#### [Source text]
§ §

@theresnotime/ipa-validator

IPA validator


Keywords
IPA, validator
License
MIT
Install
npm install @theresnotime/ipa-validator@1.4.0

Documentation

Node package for validating and normalizing IPA

Node.js CI CodeQL install size

Installing

Go grab it on npmjs via npm i @theresnotime/ipa-validator

You'll then be all set to require it:

const ipaValidator = require('@theresnotime/ipa-validator');

Simples!

IPA goes in..

We pass the the IPA as a string:

let validatorResult = await ipaValidator.validate('həˈləʊ');

..and a bool comes out!

Unsurprisingly, true for valid IPA, false for invalid IPA..

A note on "valid"

As the tests show, you need to use the correct unicode — for example, həˈləʊ is valid but hə'ləʊ is not.

Functions

validate

By default, the validate function strips delimiters (/.../, [...]) and checks that the string contains only valid IPA characters.

/**
 * Validate delimiter-stripped IPA, optionally normalising it first.

§ §

#### [The exercise]
Which labeled fields near the top of the IPA validator page have values, and what is each value? This material stands apart from the IPA validator page.

Word and element location data:
§ §

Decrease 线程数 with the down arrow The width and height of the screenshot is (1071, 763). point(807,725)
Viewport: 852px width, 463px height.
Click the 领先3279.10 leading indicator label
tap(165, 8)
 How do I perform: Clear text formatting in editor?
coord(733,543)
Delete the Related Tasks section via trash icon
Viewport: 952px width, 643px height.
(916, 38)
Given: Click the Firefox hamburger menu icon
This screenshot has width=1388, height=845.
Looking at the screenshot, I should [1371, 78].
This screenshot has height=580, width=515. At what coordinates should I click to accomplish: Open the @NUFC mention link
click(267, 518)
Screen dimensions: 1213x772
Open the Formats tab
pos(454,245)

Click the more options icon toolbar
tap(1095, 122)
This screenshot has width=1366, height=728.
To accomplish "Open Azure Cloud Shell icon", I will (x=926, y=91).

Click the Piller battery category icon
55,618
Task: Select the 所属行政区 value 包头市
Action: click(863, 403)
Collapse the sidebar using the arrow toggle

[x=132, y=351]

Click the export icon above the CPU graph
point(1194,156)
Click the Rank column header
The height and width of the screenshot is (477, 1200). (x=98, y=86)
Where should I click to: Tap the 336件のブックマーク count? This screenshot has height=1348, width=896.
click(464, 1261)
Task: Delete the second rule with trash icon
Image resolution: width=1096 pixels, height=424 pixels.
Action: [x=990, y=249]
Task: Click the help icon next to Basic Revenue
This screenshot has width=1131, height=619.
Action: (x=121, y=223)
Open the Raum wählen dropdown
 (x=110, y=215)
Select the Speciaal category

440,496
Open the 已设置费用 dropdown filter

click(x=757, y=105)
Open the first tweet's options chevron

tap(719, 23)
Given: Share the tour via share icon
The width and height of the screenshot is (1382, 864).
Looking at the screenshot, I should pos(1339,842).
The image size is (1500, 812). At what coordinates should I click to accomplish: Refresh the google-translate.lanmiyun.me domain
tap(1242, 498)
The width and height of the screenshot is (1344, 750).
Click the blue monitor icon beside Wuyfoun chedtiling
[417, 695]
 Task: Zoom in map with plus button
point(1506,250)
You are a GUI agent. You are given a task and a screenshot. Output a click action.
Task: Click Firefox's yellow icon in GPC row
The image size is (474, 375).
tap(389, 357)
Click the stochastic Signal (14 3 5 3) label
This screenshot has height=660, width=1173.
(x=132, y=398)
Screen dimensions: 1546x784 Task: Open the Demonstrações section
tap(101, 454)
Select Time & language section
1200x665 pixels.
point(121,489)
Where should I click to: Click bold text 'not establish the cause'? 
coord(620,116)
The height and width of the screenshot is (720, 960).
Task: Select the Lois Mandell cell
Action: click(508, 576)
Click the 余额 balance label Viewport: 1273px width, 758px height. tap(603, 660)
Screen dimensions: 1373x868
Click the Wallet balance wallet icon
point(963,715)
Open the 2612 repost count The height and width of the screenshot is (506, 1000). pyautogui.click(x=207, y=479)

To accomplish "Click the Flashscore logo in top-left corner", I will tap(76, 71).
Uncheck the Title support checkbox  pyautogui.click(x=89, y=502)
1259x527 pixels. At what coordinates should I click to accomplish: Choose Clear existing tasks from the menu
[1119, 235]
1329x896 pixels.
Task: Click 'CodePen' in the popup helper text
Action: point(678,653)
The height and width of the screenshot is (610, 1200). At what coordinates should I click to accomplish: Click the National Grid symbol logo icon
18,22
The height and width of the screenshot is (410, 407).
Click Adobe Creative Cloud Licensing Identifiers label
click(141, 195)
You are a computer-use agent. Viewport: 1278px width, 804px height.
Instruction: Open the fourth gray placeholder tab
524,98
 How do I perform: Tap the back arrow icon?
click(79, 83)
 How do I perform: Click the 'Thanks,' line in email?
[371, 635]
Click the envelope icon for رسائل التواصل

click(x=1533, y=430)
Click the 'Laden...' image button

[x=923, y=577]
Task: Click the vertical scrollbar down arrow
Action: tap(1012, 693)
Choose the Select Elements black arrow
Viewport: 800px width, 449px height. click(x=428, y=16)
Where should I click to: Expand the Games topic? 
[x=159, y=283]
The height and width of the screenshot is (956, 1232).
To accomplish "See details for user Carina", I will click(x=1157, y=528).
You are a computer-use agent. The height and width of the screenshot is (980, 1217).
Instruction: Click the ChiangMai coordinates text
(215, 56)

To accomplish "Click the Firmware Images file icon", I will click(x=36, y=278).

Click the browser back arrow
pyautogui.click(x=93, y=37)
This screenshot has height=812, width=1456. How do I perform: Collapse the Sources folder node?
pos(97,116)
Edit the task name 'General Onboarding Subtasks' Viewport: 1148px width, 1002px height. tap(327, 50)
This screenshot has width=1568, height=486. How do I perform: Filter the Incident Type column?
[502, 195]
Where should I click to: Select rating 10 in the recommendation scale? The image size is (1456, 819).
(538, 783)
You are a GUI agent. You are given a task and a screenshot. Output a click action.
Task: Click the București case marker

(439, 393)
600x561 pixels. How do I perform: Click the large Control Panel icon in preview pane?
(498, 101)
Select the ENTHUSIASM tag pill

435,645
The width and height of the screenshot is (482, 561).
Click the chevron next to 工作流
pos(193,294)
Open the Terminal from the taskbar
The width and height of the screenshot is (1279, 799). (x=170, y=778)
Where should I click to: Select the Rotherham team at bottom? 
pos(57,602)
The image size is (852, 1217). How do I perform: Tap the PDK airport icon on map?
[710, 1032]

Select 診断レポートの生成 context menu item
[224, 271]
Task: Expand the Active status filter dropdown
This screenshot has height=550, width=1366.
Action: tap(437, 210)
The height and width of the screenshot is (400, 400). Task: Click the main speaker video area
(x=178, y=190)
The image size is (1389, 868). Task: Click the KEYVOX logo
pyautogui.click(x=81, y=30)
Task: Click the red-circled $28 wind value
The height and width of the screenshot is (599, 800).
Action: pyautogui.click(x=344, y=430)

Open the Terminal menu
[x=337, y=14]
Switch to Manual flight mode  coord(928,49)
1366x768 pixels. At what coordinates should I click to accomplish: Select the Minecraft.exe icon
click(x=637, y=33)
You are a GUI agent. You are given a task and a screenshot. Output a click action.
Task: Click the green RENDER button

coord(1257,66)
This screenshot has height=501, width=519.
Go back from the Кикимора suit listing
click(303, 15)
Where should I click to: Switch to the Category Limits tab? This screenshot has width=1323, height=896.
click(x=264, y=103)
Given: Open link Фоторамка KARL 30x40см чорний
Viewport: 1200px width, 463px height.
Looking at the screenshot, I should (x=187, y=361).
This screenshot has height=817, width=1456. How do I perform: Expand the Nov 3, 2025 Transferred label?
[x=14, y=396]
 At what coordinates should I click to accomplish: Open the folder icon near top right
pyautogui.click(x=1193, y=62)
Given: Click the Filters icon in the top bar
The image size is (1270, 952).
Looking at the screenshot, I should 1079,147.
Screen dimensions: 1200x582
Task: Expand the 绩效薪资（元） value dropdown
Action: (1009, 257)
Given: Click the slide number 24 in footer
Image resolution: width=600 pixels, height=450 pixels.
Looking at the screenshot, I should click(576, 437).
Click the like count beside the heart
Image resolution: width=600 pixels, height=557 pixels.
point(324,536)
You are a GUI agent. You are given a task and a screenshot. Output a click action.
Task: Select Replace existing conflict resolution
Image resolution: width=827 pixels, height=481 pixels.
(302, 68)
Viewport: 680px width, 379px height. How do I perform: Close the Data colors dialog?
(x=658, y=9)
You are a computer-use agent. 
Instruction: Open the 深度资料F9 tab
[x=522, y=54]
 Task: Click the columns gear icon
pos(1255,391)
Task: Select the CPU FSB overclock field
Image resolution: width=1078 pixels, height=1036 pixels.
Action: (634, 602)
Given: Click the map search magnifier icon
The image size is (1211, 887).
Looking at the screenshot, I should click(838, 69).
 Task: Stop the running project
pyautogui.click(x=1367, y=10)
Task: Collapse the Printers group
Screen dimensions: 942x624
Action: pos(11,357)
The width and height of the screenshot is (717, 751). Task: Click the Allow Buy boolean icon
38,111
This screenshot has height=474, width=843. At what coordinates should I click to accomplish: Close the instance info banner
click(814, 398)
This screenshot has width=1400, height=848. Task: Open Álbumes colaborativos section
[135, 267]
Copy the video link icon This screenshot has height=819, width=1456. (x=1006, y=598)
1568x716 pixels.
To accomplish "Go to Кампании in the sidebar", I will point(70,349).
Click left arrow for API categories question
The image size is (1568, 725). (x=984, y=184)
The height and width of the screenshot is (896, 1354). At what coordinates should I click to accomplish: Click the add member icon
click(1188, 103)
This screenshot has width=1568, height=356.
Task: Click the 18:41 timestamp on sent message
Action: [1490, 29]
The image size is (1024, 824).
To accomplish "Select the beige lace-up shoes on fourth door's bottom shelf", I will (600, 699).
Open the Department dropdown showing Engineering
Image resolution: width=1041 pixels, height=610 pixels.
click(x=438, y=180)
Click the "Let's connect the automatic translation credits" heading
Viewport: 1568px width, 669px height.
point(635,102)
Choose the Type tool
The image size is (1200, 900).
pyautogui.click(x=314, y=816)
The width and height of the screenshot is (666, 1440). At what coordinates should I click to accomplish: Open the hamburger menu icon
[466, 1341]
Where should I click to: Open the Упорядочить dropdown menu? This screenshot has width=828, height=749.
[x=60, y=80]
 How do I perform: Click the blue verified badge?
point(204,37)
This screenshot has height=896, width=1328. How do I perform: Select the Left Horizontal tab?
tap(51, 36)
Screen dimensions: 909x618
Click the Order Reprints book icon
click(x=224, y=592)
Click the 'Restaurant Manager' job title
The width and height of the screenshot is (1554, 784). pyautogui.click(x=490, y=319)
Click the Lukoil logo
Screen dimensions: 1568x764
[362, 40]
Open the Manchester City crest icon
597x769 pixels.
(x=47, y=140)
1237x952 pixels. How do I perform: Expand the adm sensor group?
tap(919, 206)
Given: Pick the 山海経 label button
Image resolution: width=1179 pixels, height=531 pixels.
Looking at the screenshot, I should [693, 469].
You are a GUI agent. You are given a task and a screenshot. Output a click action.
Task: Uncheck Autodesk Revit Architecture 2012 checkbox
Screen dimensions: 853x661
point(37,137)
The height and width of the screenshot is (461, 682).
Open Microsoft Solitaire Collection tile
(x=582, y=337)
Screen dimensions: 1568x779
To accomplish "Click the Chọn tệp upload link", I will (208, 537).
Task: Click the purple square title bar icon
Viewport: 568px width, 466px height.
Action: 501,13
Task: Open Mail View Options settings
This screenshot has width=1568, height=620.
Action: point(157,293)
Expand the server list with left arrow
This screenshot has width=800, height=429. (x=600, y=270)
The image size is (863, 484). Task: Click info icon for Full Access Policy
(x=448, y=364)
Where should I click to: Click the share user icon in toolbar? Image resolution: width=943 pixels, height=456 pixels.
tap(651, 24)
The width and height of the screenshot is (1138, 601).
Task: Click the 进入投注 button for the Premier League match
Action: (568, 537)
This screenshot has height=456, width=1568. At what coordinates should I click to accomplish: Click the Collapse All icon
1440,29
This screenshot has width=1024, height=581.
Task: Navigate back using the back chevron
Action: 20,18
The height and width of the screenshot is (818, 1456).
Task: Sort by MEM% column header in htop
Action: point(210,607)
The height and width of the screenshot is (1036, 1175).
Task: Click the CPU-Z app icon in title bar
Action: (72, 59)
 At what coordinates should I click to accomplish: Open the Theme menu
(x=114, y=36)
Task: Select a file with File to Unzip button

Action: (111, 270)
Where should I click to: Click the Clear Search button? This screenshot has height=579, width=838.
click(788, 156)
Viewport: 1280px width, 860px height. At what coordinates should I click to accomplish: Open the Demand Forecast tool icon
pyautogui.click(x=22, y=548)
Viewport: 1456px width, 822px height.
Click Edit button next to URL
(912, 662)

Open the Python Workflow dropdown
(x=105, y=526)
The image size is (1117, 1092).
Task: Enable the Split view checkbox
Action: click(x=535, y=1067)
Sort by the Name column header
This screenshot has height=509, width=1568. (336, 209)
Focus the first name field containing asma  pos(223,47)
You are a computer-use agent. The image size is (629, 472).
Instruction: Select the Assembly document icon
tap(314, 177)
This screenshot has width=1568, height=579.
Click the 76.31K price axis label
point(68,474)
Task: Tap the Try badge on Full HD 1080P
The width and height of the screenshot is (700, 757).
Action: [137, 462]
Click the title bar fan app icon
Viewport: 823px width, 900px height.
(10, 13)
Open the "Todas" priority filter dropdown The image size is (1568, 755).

§ §

#### [Reply to the task]
Keywords: IPA, validator
License: MIT
Install: npm install @theresnotime/ipa-validator@1.4.0